# Assignment 9: 
<br>

<li>Unsupervised Learning using K-Means 
    <li>Cross-Validation of the Kernel Ridge Regression (supervised model)

## Unsupervised Learning

Unsupervised machine learning is used to analyse and cluster unlabeled datasets. They are called unsupervised since they do not require additional human intervention and, thereby, learn underlying patterns, clusterings, similarities or differences themselves. In contrast, in supervised learning algorithms the label is known and through the use of clever optimization, a machine learning model is trained to reproduce the given labels as good as possible. Unsupervised machine learning algorithms are most commonly used for exploratory data analysis (EDA), recommendation systems ("customers who bought XYZ also bought items .....") and also image recognition and generation.

********************

Work to be completed:
Extend the assignment text on unsupervised learning above with a few more sentences, picking up right after its last line.

********************

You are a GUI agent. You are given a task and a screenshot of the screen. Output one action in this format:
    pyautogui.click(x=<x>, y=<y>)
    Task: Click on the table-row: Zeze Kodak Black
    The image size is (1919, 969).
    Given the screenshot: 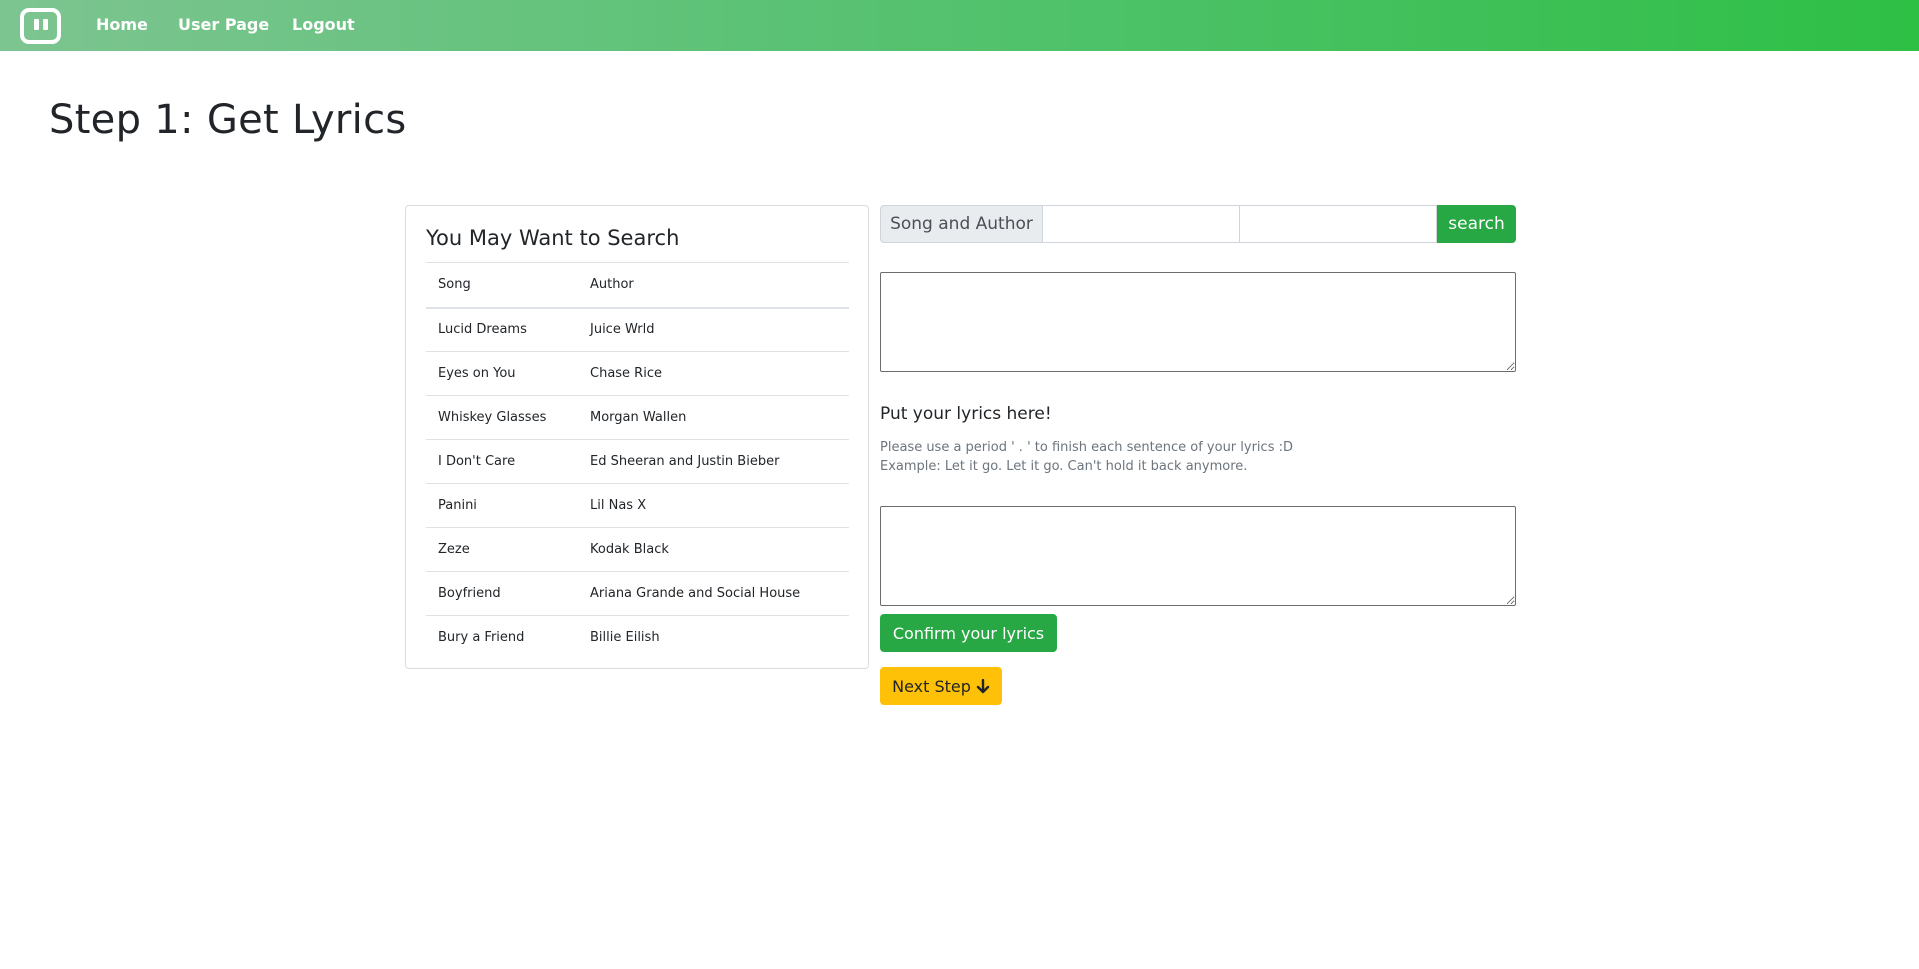 What is the action you would take?
    pyautogui.click(x=638, y=550)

********************

Answer section:
For this assignment, we will rely on the scikit-learn (or sklearn) Python library, which is one of the most commonly used libraries for classical machine learning. Sklearn contains various algorithms useful for classification, regression, clustering, dimensionality reduction, model selection and preprocessing. It is worth having a look at the webpage to familiarize yourself with possible tools that could be useful for any future ventures https://scikit-learn.org/stable/index.html.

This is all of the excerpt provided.